■ Instructions for the task
Copy every line below. Do not alter any of them.

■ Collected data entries
══════════════════════════════

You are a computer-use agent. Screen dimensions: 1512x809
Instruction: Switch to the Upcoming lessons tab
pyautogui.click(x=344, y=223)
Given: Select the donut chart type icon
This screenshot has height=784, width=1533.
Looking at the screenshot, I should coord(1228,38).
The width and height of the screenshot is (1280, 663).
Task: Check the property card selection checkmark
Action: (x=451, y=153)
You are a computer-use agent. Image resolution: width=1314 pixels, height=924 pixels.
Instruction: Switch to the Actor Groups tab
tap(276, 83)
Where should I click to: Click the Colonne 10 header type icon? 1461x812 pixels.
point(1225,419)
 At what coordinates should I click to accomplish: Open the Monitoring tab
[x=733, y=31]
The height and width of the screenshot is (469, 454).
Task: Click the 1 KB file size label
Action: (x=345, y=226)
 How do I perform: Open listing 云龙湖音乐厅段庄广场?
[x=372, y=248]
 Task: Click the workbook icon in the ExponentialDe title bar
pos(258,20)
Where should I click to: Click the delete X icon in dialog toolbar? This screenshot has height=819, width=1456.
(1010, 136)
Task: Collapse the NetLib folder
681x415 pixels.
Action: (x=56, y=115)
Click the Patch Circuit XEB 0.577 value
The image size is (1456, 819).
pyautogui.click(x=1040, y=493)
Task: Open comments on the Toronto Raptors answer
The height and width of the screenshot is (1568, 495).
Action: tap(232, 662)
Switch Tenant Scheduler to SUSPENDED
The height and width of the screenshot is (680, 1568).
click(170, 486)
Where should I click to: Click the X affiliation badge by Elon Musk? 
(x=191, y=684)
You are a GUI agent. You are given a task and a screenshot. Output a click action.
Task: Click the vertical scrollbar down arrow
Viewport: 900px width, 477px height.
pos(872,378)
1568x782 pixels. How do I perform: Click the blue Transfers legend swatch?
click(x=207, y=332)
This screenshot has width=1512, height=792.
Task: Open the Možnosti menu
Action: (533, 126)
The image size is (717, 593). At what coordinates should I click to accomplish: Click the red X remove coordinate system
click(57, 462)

══════════════════════════════

■ Finished task
You are a computer-use agent. Screen dimensions: 1512x809
Instruction: Switch to the Upcoming lessons tab
pyautogui.click(x=344, y=223)
Given: Select the donut chart type icon
This screenshot has height=784, width=1533.
Looking at the screenshot, I should coord(1228,38).
The width and height of the screenshot is (1280, 663).
Task: Check the property card selection checkmark
Action: (x=451, y=153)
You are a computer-use agent. Image resolution: width=1314 pixels, height=924 pixels.
Instruction: Switch to the Actor Groups tab
tap(276, 83)
Where should I click to: Click the Colonne 10 header type icon? 1461x812 pixels.
point(1225,419)
 At what coordinates should I click to accomplish: Open the Monitoring tab
[x=733, y=31]
The height and width of the screenshot is (469, 454).
Task: Click the 1 KB file size label
Action: (x=345, y=226)
 How do I perform: Open listing 云龙湖音乐厅段庄广场?
[x=372, y=248]
 Task: Click the workbook icon in the ExponentialDe title bar
pos(258,20)
Where should I click to: Click the delete X icon in dialog toolbar? This screenshot has height=819, width=1456.
(1010, 136)
Task: Collapse the NetLib folder
681x415 pixels.
Action: (x=56, y=115)
Click the Patch Circuit XEB 0.577 value
The image size is (1456, 819).
pyautogui.click(x=1040, y=493)
Task: Open comments on the Toronto Raptors answer
The height and width of the screenshot is (1568, 495).
Action: tap(232, 662)
Switch Tenant Scheduler to SUSPENDED
The height and width of the screenshot is (680, 1568).
click(170, 486)
Where should I click to: Click the X affiliation badge by Elon Musk? 
(x=191, y=684)
You are a GUI agent. You are given a task and a screenshot. Output a click action.
Task: Click the vertical scrollbar down arrow
Viewport: 900px width, 477px height.
pos(872,378)
1568x782 pixels. How do I perform: Click the blue Transfers legend swatch?
click(x=207, y=332)
This screenshot has width=1512, height=792.
Task: Open the Možnosti menu
Action: (533, 126)
The image size is (717, 593). At what coordinates should I click to accomplish: Click the red X remove coordinate system
click(57, 462)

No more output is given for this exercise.